• _EXERCISE DESCRIPTION_: Every line below that has the string "pixels" needs to be copied.

• _MATERIALS PROVIDED_:
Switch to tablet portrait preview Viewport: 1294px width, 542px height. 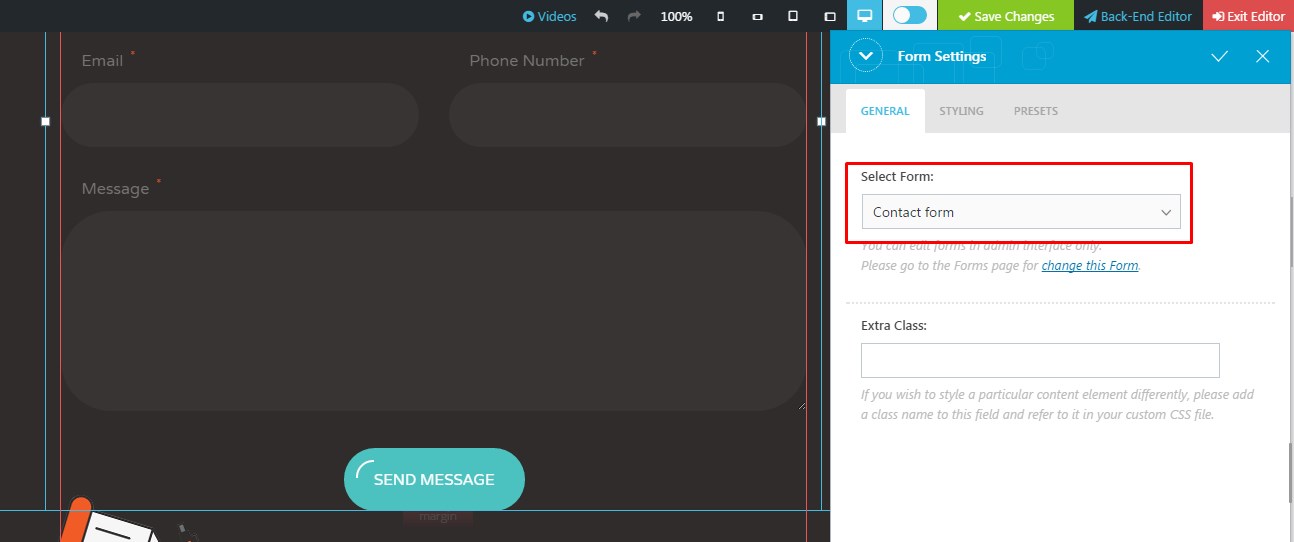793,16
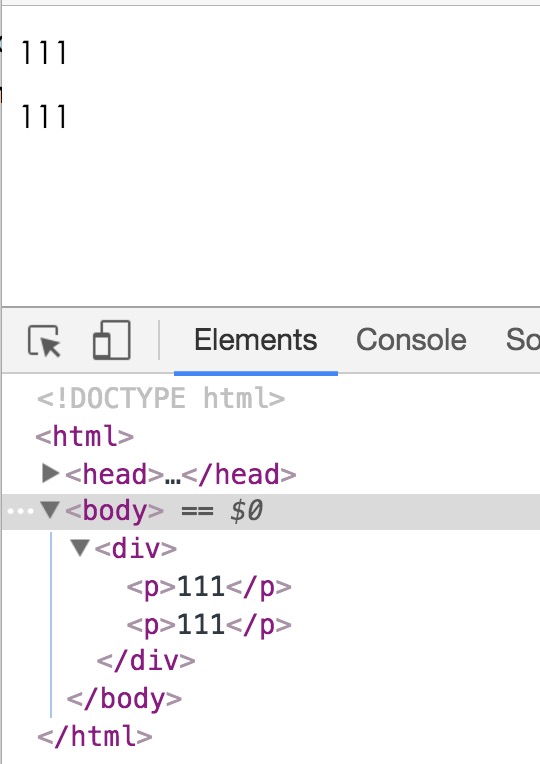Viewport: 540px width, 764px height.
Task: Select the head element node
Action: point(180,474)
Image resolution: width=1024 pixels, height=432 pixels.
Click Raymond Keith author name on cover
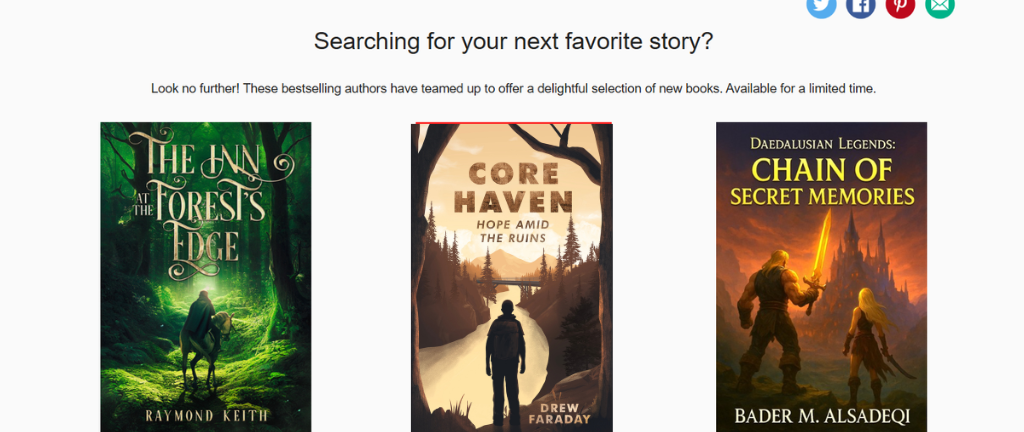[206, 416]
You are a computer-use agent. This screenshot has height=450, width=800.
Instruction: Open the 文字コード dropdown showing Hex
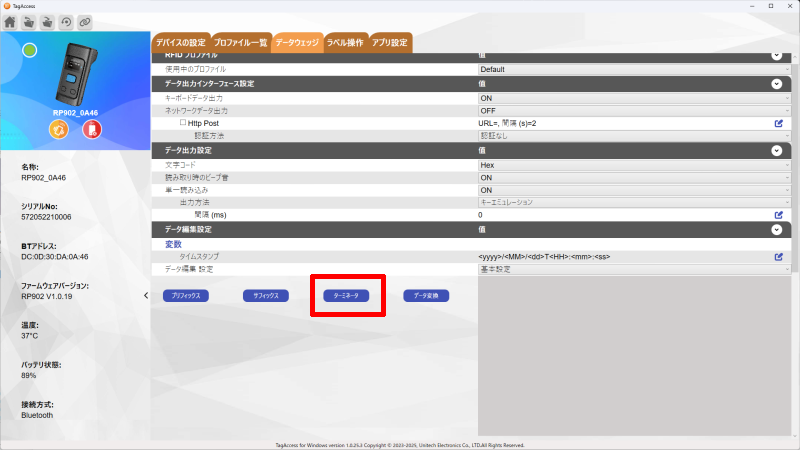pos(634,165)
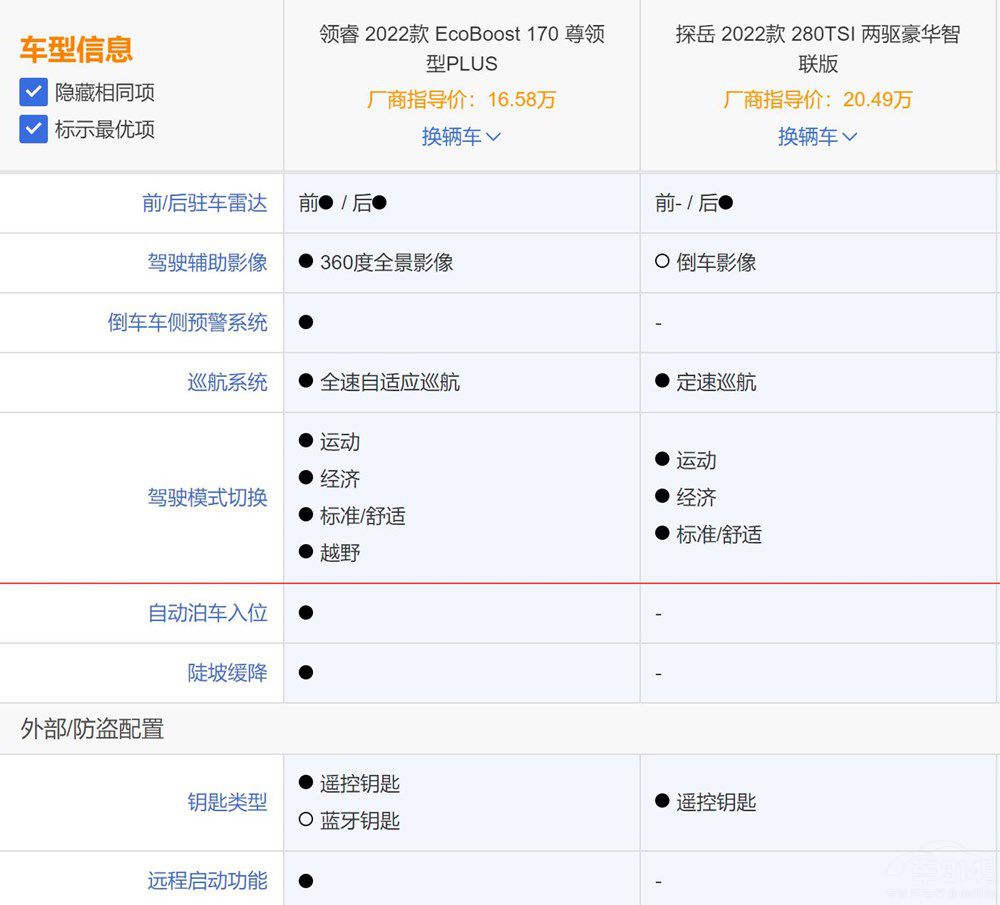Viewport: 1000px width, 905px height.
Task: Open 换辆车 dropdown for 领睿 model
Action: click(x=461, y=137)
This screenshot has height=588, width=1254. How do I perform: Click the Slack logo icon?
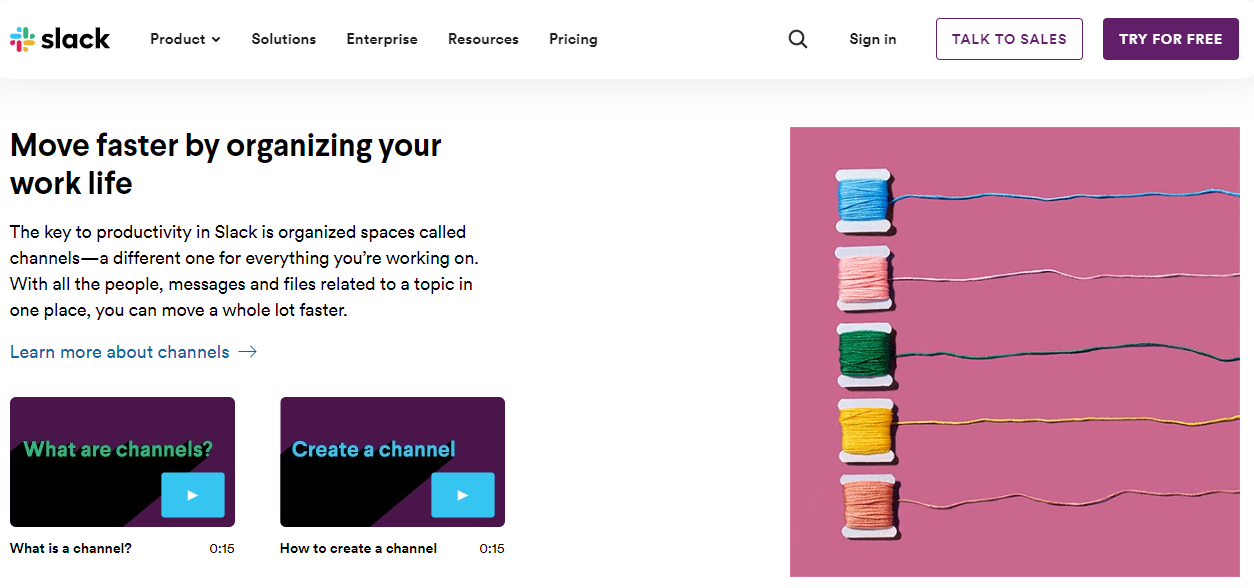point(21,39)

...

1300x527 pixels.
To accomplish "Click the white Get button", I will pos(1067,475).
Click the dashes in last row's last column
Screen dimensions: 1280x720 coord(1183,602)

--

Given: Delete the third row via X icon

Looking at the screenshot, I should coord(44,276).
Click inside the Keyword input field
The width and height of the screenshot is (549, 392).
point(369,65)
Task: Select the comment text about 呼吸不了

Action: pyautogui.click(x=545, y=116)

• _COMPLETED EXERCISE_:
Image resolution: width=1024 pixels, height=432 pixels.
1300x527 pixels.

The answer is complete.